Михаил Александрович Зотагин работал в школе учителем труда. Помню его очень хорошо. Высокий, худощавый, с темной волнистой шевелюрой. Конечно, образования специального он не имел. Всему учил отец, народный умелец дядя Саня: и плотник, и столяр, и печник.
У Михаила Александровича был мотоцикл "Урал" с люлькой. На нем возили мою сестрёнку в дальнюю деревеньку к бабке-знахарке. У Танюшки периодически вывихивалось плечо. Бабка вправляла его, заговаривала. А ещё в конце лета папа вместе с дядей Мишей ездили в Шиловку, в сад, который охранял наш дедушка Александр Васильевич. Из сада привозили мешок яблок, безумно вкусных (яблоки выписывали в правлении). Мешок делили пополам на две семьи (у Зотагиных тоже были ребятишки). Нам с Танюшей больше всего нравились яблочки со сказочным названием "Царьградские", очень сладкие, вытянутой формы, светло зелененькие.
В Тушне яблони вывелись после сильных морозов, новые не сажали из-за Хрущевского налога на плодовые деревья. На нашем пришкольном участке росли яблоньки, но яблоки на них были никудышные - кислые и червивые. Помидоры тоже не получались, гнили с верхушки. Зато огурцы родились крупные, как лапти. Папа радовался, причмокивал, взвешивал богатыря на ладони, укладывая пупырчатые неженские огурцы в кадку. Это было его любимое занятие.

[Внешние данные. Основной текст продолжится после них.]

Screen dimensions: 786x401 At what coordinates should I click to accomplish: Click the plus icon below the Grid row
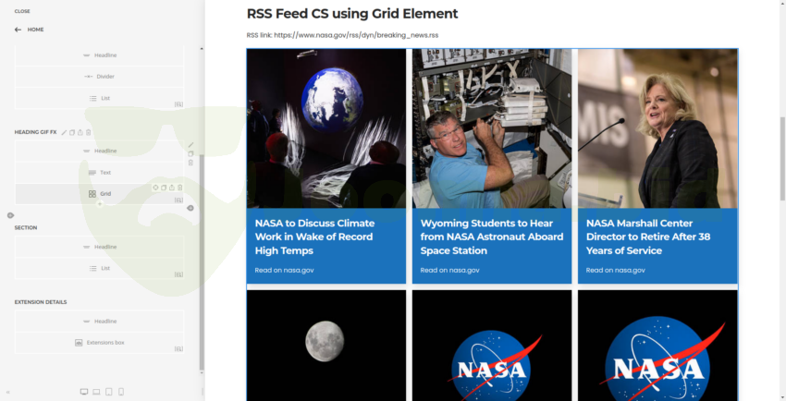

На фото наша семья в полном составе. Провожаем Таню в первый класс. Мамочка поправилась, на ней платье ее любимого бирюзового цвета. Бабуся с цветами в руках, на ней штапельное платье, сшитое ей самой. Папа в костюме цвета морской волны. Танечка стоит ровненько, только жмурится от яркого сентябрьского солнышка. Ну а я? Умеете так встать? То-то же.